**What the task requires**
Wherever the string "computer" occurs in a line of these records, report that line.

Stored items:
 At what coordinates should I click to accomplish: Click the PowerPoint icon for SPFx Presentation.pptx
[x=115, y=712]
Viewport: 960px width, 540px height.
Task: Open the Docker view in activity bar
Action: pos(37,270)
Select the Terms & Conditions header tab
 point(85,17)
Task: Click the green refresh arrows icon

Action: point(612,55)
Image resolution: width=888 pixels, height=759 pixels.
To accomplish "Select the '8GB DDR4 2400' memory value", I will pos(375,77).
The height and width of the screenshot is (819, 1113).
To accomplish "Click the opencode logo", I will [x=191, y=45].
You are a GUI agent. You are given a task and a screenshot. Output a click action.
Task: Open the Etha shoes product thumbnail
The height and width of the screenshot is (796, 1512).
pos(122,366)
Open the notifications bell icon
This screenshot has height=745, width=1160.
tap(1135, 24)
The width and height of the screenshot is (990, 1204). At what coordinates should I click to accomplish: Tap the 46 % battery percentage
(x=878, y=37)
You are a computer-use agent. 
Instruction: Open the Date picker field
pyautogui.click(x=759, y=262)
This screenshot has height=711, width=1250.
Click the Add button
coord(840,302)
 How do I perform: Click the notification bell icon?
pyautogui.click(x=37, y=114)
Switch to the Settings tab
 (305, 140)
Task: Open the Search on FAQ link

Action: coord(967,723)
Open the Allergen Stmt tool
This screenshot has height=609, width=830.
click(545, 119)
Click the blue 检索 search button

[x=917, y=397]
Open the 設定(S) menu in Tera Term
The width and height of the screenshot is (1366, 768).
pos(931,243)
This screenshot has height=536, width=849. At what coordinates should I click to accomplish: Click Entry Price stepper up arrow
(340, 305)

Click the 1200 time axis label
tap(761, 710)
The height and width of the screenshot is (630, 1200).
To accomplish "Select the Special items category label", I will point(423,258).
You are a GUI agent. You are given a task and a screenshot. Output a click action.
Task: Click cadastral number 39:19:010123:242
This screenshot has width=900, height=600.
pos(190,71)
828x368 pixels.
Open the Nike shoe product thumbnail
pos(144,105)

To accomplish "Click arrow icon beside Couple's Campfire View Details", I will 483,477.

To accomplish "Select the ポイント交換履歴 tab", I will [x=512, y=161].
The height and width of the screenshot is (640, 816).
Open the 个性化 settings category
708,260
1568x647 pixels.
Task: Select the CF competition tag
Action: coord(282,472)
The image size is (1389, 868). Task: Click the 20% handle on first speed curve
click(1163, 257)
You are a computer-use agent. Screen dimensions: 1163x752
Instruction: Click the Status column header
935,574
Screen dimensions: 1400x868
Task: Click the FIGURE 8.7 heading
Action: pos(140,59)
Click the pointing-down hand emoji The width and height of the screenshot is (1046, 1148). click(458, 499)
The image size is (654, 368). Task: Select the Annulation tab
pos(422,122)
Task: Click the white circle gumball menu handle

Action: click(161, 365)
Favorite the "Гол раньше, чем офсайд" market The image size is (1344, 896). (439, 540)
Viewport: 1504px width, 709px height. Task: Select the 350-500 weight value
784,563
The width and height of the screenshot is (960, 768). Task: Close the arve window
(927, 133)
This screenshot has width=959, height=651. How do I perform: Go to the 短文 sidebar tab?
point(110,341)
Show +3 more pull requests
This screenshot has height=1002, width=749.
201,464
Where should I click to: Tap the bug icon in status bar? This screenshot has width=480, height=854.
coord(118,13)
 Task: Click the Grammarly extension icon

**Answer section**
You are a computer-use agent. 
You are a computer-use agent. Screen dimensions: 1163x752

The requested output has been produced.